AIM: Copy out the lines beginning with the one containing "Click the purple line peak above 3/26/26" and continuing through the one containing "coord(28,99)", swapping "ellipsis" for "three-dot" and changing nothing else.

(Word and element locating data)
'''
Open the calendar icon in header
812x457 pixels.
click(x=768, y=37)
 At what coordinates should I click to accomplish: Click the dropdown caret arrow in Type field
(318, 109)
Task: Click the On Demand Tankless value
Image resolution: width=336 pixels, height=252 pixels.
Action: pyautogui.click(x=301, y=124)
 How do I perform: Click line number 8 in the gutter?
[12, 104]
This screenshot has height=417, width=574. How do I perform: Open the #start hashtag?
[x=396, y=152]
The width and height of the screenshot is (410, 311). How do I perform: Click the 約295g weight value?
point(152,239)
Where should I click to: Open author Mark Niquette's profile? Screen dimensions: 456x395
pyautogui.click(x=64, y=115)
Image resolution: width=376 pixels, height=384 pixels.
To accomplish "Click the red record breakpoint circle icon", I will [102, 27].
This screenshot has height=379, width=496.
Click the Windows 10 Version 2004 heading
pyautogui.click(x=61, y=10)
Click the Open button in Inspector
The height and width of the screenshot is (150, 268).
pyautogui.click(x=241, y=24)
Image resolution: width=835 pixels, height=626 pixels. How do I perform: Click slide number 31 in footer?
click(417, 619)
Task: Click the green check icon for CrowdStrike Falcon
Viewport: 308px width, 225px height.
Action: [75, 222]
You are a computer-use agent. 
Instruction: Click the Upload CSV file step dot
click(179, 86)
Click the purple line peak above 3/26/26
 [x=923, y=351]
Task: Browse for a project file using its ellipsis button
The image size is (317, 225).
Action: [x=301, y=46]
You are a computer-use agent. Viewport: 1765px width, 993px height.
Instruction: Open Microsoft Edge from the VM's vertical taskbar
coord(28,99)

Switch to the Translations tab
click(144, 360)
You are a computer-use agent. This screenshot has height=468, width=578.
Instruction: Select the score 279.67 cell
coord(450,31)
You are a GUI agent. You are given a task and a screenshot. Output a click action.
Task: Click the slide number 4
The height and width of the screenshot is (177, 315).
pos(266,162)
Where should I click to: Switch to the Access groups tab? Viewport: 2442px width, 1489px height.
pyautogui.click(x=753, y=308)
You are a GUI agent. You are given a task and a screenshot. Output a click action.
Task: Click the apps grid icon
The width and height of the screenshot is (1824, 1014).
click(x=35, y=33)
'''
EXERCISE ANSWER:
Click the purple line peak above 3/26/26
 [x=923, y=351]
Task: Browse for a project file using its three-dot button
The image size is (317, 225).
Action: [x=301, y=46]
You are a computer-use agent. Viewport: 1765px width, 993px height.
Instruction: Open Microsoft Edge from the VM's vertical taskbar
coord(28,99)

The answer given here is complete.